Field initialization before 'super'

Wed Dec 13 22:36:24 UTC 2023

I have been wanting this feature for literally decades!  I’m
glad to see that its time is coming.  My reasons:

  - users can prove their code is free of certain init-races and NPEs
  - specifically, safe publication is safer
  - JIT no longer needs to do escape analysis to trust finals
  - stuff we had to do for ICs and lambdas is now generally available
  - we get closer to fixing certain race conditions in deserialization
  - we get closer to dealing with tech. debt from setAccessible

(The cost of this feature is cultural.  Now users have two ways
to do one task, initialize a final field: The improved way, and
the usually-OK-but-sometimes-not way from literally Java 1.1.
Which I defined.  Which is why I’ve been wanting a fix for years.)

I think it all works as you have framed it, Dan, with phase 1 quietly
inferring strictness from constructor behavior.  The user must opt into
the changed field semantics by changing constructor code.  There is no
“nicer” way to opt into strictness, say on a whole-class basis, but
that is clearly something that can follow later.

The ACC_STRICT bit reflects the internal implementation change in the
order of construction.  Note: This change is not an API change, yet.
Remember that reflection can observe private details like ACC_BRIDGE.

(It may become an API change (with more explicit declaration) when
we start interacting with Valhalla value classes.  Spoiler:  A
value class, and all its supers, must have only strict final fields.)

Even if we didn’t have ACC_STRICT in the classfile, the JVM could
infer its setting by examining all relevant constructors.  But it
seems fair to put the bit into the classfile if the user goes to
the trouble if refactoring construction order.  (It cannot be
inferred from legacy code, since the putfields are in the wrong
places.)  And for Valhalla we really do need ACC_STRICT, along
with the related verifier rule to give it teeth.
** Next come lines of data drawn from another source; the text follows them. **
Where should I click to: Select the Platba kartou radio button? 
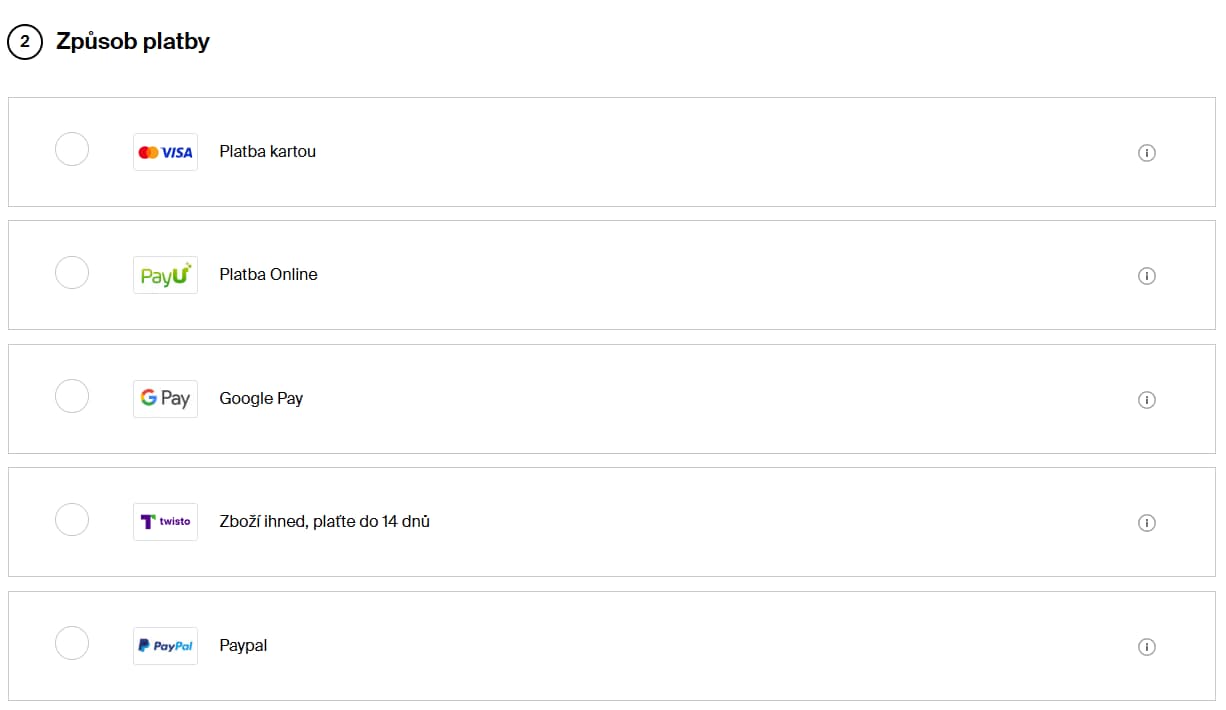click(x=72, y=149)
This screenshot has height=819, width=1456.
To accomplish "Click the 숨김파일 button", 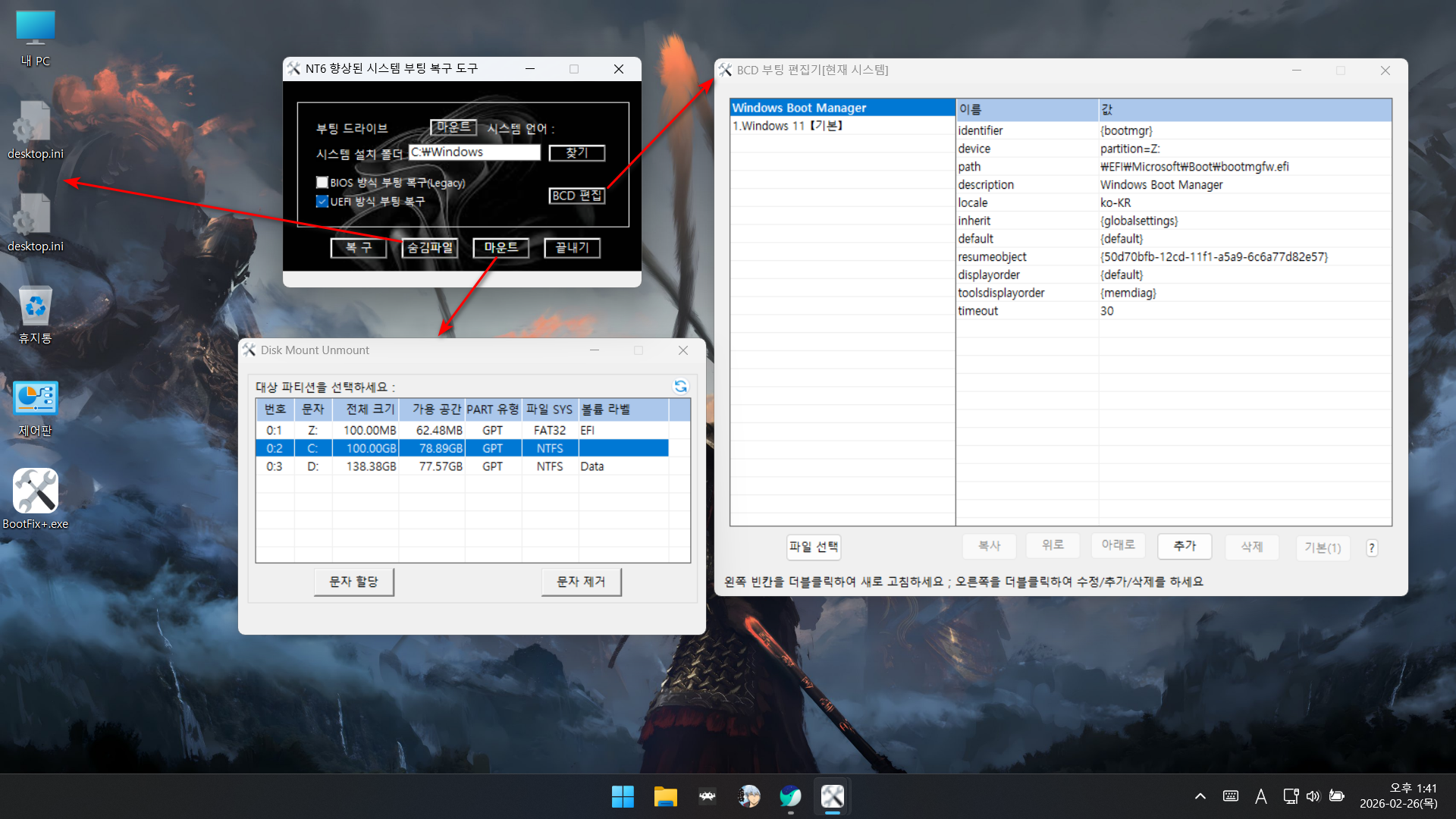I will (429, 248).
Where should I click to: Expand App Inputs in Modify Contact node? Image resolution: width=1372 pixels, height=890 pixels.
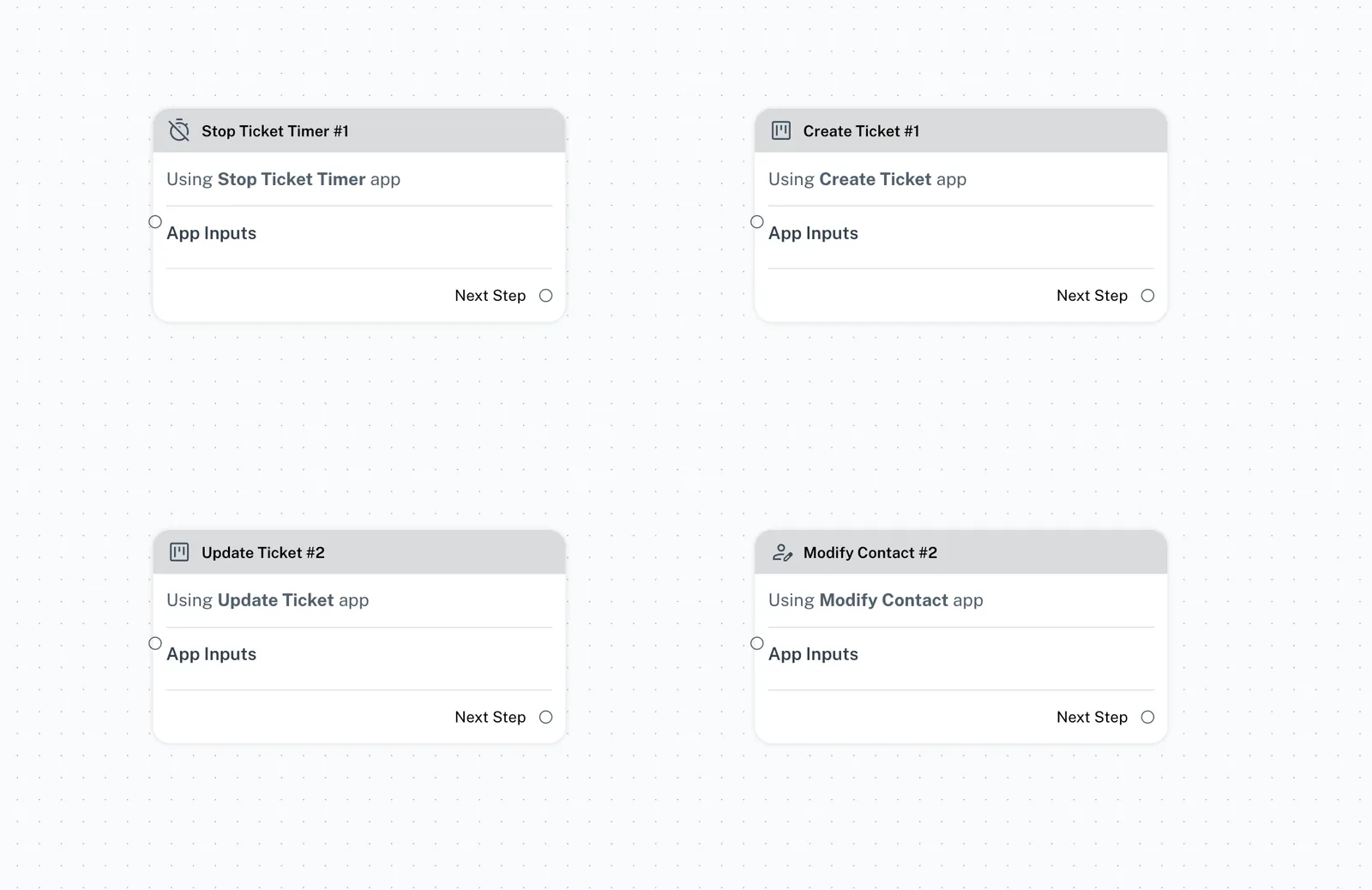[813, 654]
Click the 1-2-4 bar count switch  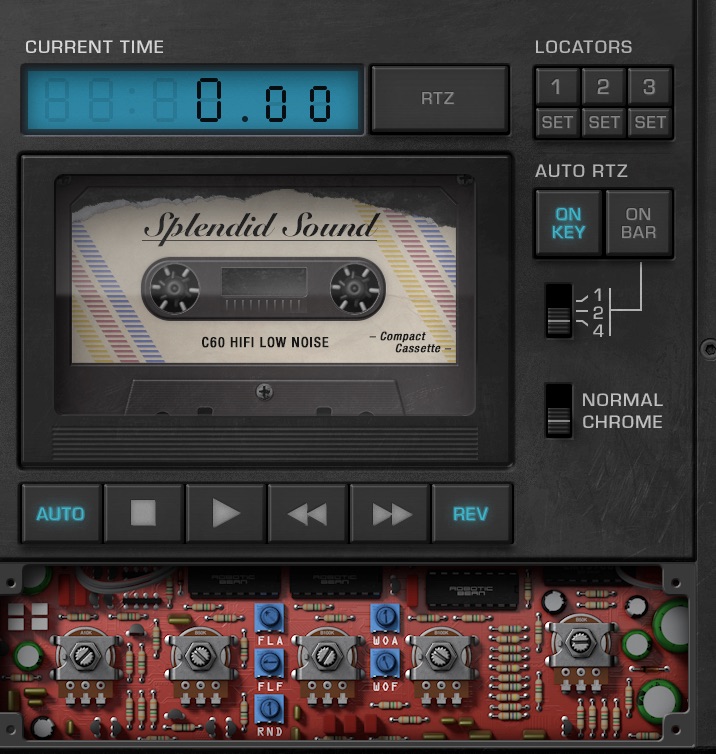(559, 311)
> ACC_STRICT implies ACC_FINAL and !ACC_STATIC. Verification ensures 
> that a 'putfield' for an ACC_STRICT field of the current class never 
> occurs after the 'super()' call. (Specifically, the receiver type for 
> the putfield must be 'uninitializedThis', not a class type.)

Mentioning this entanglement between mode bits is a nerd-snipe.  Let’s
be careful here, for the sake of the future, that we don’t rule out
strict statics, and strict non-finals.  What I think we can and should
do is roll out strictness ONLY for final non-statics, but reserve
judgement about the other combinations.

The combination of guarantees from (a) the existing language rules
for finals and from (b) the new rules for strictness makes the following
statement true for strict finals:

>> NO-READ-BEFORE-INIT It is impossible for the JVM to issue a read of
>> a strict field until after the first write.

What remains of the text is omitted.